====== Texte à lire

2. « Mon royaume n’est pas de ce monde » (Jn 18, 36)

Jésus-Christ est venu instaurer un royaume différent des royaumes du monde qui sont temporels et caduques. Le sien est un « royaume éternel et universel : le royaume de la vérité et de la vie, le royaume de la sainteté et de la grâce, le royaume de la justice, l’amour et la paix » comme nous le rappelle la préface de cette fête. De plus il dispose de critères différents des critères du monde.
Aujourd’hui nous tous, chrétiens, recevons l’invitation de Jésus-Christ à rendre témoignage de notre adhésion à lui et à l’Église. Il ne s’agit pas seulement de « donner du temps » au Seigneur, peut-être par la prière et l’apostolat, mais de lui « donner son cœur ». C’est-à-dire non seulement par nos nombreuses activités où se proclament la présence du royaume déjà présent chez nous, mais par la cohérence de vie avec notre vocation chrétienne et la joie et la générosité avec lesquelles nous nous engageons, concrètement, pour correspondre à l’amour du Christ, en lui donnant la première place dans nos vies et en l’aimant par le service de nos frères.
En vérité, il n’est pas facile de nos jours de vivre avec cohérence et à contre-courant. Mais justement ce témoignage de la miséricorde divine que nous pouvons offrir et de la vérité qui nous rend libres n’en pourra être que plus éloquent. C’est pourquoi nous demandons au Seigneur de nous concéder cette grâce et qu’elle donne du fruit en nous.

============

**Travail à faire:** Recopiez mot pour mot le passage du texte sur le royaume du Christ qui s'ouvre sur les mots « En vérité, il » et s'achève sur « fruit en nous. ». Servez-vous uniquement du texte.

====== Lignes enregistrées

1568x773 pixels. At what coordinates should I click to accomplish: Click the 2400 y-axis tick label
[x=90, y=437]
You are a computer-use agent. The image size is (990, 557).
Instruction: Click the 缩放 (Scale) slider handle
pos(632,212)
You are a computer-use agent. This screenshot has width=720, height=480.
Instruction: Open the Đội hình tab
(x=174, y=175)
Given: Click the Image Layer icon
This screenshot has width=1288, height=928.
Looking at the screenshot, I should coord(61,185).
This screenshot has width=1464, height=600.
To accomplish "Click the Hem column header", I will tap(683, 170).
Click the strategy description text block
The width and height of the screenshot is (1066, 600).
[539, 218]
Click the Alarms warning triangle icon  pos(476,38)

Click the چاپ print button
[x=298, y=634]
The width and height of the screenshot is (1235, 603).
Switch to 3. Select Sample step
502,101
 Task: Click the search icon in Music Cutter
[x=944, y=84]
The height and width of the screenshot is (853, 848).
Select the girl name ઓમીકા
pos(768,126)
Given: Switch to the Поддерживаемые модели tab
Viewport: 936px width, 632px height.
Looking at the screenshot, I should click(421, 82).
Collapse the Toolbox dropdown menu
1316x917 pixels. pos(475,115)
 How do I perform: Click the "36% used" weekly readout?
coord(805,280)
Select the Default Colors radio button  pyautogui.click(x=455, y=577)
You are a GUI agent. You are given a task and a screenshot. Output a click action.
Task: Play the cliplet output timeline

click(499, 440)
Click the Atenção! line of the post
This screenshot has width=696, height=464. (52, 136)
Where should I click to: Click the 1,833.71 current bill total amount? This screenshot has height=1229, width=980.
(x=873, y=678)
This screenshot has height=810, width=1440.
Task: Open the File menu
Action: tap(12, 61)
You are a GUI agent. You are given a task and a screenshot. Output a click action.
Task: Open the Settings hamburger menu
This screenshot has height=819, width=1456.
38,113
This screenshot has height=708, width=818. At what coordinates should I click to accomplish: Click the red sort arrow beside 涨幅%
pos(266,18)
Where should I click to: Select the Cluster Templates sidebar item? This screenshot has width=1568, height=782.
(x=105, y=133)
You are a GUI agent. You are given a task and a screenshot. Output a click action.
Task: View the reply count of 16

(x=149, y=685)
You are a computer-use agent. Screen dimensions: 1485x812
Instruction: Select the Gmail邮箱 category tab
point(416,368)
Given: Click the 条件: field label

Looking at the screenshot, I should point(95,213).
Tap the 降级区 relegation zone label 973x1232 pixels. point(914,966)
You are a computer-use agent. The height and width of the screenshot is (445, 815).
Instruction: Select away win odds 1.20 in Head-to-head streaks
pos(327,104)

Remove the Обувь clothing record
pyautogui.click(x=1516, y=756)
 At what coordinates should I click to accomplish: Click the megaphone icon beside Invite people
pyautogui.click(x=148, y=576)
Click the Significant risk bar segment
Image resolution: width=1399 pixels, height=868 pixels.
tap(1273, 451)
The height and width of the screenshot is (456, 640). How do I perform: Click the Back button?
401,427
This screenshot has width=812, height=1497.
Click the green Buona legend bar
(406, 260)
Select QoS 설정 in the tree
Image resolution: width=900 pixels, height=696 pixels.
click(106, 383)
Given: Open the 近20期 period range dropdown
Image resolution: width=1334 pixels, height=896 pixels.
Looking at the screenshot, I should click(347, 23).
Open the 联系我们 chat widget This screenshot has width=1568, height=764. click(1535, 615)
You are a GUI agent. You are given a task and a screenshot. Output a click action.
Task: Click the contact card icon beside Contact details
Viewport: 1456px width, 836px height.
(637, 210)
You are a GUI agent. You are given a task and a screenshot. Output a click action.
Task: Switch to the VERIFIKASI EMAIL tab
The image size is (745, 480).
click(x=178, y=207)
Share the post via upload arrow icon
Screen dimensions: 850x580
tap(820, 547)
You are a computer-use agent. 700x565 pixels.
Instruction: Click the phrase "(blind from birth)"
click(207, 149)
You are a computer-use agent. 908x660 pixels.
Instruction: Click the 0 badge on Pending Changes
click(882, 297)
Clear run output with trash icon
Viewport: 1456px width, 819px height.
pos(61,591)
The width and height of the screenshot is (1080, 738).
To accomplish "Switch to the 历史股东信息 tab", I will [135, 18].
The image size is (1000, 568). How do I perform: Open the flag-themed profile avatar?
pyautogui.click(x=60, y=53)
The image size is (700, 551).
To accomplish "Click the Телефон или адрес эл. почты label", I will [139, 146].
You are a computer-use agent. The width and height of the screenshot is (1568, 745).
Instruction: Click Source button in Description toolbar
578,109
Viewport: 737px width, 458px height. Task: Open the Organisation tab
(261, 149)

============

**Réponse rédigée:**
En vérité, il n’est pas facile de nos jours de vivre avec cohérence et à contre-courant. Mais justement ce témoignage de la miséricorde divine que nous pouvons offrir et de la vérité qui nous rend libres n’en pourra être que plus éloquent. C’est pourquoi nous demandons au Seigneur de nous concéder cette grâce et qu’elle donne du fruit en nous.